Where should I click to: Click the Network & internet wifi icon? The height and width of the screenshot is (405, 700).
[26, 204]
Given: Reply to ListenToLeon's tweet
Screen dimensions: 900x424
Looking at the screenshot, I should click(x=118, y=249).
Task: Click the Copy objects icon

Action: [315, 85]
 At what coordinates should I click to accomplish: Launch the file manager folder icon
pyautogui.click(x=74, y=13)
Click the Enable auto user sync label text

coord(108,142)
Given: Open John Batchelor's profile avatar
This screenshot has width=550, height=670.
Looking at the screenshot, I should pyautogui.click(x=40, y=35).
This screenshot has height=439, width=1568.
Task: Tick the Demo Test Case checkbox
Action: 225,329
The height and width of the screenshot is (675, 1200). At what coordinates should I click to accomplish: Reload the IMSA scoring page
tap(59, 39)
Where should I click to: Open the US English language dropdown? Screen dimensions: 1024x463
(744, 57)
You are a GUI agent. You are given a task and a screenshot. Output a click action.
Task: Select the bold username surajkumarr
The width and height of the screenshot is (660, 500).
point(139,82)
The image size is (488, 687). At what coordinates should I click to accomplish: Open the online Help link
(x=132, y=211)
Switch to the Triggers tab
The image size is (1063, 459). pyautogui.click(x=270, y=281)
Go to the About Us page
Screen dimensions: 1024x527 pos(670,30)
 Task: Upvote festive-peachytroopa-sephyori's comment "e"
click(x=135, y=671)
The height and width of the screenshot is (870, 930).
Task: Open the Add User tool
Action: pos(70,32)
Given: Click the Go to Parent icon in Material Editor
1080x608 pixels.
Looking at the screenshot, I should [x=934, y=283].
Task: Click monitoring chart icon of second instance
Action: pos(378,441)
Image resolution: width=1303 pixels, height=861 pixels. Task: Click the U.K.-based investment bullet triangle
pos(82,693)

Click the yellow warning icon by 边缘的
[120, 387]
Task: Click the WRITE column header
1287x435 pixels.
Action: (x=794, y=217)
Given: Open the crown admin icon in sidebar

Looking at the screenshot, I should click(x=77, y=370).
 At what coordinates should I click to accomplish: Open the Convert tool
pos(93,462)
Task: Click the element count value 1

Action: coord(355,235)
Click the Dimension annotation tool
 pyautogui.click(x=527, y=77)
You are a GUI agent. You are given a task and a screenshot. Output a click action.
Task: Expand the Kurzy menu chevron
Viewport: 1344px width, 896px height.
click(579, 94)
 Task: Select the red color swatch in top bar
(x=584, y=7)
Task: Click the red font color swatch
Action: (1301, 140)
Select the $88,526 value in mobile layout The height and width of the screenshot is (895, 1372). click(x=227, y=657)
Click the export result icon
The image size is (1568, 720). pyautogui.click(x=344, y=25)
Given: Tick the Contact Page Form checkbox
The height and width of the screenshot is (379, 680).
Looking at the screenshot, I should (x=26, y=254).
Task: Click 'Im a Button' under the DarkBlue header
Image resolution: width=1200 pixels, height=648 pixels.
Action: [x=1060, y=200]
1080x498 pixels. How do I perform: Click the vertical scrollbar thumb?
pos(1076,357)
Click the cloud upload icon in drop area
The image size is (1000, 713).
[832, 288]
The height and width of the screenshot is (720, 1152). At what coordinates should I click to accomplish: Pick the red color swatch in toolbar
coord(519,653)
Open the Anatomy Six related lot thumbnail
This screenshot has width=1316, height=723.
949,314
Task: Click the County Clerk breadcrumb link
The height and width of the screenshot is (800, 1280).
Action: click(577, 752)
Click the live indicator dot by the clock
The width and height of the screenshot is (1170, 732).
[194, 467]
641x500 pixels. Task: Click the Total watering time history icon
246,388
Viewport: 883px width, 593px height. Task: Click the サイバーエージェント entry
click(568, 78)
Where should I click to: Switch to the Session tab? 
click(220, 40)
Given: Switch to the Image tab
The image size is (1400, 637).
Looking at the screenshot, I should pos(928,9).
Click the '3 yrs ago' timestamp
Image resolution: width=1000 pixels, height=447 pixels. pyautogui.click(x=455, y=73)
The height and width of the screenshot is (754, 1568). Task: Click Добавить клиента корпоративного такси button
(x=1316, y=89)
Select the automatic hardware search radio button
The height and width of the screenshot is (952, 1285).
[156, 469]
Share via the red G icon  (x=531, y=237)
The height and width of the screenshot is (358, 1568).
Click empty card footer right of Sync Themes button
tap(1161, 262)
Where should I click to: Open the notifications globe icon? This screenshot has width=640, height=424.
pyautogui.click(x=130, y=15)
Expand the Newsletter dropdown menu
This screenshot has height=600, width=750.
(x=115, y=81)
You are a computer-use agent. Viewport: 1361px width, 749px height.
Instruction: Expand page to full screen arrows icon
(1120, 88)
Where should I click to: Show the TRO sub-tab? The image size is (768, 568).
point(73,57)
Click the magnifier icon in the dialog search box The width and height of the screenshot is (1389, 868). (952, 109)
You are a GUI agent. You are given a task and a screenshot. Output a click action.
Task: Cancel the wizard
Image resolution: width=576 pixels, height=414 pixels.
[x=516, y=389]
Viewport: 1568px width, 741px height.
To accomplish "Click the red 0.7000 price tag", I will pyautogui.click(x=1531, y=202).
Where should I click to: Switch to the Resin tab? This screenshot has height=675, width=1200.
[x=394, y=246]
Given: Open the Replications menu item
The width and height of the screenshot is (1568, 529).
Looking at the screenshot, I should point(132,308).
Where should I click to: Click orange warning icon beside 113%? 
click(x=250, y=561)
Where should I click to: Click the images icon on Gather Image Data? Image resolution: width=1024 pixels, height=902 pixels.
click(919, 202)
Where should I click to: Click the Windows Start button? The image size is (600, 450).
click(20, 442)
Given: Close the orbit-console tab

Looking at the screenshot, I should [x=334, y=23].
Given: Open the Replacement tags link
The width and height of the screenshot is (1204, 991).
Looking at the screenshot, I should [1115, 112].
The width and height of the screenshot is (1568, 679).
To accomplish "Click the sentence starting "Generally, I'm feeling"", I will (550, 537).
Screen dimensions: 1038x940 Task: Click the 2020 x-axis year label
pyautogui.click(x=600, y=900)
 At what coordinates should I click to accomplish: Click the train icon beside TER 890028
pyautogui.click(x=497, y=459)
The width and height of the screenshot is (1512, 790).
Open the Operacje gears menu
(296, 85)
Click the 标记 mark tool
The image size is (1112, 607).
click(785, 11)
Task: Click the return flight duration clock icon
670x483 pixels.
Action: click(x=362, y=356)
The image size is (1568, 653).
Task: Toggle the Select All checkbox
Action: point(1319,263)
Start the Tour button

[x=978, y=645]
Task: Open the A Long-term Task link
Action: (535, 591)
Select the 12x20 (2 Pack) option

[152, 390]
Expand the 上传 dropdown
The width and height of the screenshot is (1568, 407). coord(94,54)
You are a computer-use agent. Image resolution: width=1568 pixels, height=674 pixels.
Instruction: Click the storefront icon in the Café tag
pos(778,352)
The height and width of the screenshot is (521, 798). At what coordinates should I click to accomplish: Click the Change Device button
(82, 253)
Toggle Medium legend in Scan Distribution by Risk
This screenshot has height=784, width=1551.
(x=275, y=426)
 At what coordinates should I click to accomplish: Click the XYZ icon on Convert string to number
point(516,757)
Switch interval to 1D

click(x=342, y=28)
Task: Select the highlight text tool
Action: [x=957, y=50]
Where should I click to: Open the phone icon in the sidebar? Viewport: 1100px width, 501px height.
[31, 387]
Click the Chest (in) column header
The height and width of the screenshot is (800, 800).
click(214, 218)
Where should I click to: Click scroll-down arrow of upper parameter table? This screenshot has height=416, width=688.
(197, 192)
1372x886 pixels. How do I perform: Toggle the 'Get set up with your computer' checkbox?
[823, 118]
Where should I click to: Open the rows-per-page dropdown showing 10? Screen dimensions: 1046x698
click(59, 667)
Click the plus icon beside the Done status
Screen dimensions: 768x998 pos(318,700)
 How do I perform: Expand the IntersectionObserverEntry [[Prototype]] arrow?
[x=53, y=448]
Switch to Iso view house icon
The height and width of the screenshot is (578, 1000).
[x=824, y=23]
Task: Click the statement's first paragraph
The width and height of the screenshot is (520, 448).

════════════════════

--- Problem details ---
Find every line in the records that has the word "will". Copy those lines.

--- Problem solution ---
To accomplish "Click the red 0.7000 price tag", I will pyautogui.click(x=1531, y=202).
To accomplish "Click the sentence starting "Generally, I'm feeling"", I will (550, 537).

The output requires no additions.